(Items listed in a dataset)

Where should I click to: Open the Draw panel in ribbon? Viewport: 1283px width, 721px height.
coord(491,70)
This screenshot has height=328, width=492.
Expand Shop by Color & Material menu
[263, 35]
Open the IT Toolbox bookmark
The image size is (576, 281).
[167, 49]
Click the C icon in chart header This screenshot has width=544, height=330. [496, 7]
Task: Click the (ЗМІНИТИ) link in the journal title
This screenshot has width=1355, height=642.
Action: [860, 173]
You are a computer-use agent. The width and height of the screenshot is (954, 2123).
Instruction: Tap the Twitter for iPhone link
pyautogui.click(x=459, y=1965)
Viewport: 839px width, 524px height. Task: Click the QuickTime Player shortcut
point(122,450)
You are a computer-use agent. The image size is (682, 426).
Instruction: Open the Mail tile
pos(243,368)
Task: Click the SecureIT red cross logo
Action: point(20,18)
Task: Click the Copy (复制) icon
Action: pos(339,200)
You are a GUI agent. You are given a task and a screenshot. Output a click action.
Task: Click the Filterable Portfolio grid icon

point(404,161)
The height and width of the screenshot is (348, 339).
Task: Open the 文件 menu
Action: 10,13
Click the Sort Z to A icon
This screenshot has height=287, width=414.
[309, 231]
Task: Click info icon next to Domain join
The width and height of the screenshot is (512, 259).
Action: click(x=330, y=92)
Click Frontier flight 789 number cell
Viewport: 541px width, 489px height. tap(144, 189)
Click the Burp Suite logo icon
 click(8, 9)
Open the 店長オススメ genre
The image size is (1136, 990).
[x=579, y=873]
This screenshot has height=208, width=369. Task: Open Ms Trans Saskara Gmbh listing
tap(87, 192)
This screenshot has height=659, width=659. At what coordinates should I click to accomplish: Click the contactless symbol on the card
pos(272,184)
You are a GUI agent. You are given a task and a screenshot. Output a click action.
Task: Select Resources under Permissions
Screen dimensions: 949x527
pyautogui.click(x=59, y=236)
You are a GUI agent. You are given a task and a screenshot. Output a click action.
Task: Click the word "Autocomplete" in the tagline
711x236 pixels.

TASK INSTRUCTIONS: Write out the full set of records exactly as given.

ANSWER BOX:
Where should I click to: Open the Draw panel in ribbon? Viewport: 1283px width, 721px height.
coord(491,70)
This screenshot has height=328, width=492.
Expand Shop by Color & Material menu
[263, 35]
Open the IT Toolbox bookmark
The image size is (576, 281).
[167, 49]
Click the C icon in chart header This screenshot has width=544, height=330. [496, 7]
Task: Click the (ЗМІНИТИ) link in the journal title
This screenshot has width=1355, height=642.
Action: [860, 173]
You are a computer-use agent. The width and height of the screenshot is (954, 2123).
Instruction: Tap the Twitter for iPhone link
pyautogui.click(x=459, y=1965)
Viewport: 839px width, 524px height. Task: Click the QuickTime Player shortcut
point(122,450)
You are a computer-use agent. The image size is (682, 426).
Instruction: Open the Mail tile
pos(243,368)
Task: Click the SecureIT red cross logo
Action: point(20,18)
Task: Click the Copy (复制) icon
Action: pos(339,200)
You are a GUI agent. You are given a task and a screenshot. Output a click action.
Task: Click the Filterable Portfolio grid icon

point(404,161)
The height and width of the screenshot is (348, 339).
Task: Open the 文件 menu
Action: 10,13
Click the Sort Z to A icon
This screenshot has height=287, width=414.
[309, 231]
Task: Click info icon next to Domain join
The width and height of the screenshot is (512, 259).
Action: click(x=330, y=92)
Click Frontier flight 789 number cell
Viewport: 541px width, 489px height. tap(144, 189)
Click the Burp Suite logo icon
 click(8, 9)
Open the 店長オススメ genre
The image size is (1136, 990).
[x=579, y=873]
This screenshot has height=208, width=369. Task: Open Ms Trans Saskara Gmbh listing
tap(87, 192)
This screenshot has height=659, width=659. At what coordinates should I click to accomplish: Click the contactless symbol on the card
pos(272,184)
You are a GUI agent. You are given a task and a screenshot. Output a click action.
Task: Select Resources under Permissions
Screen dimensions: 949x527
pyautogui.click(x=59, y=236)
You are a GUI agent. You are given a task and a screenshot. Output a click action.
Task: Click the word "Autocomplete" in the tagline
711x236 pixels.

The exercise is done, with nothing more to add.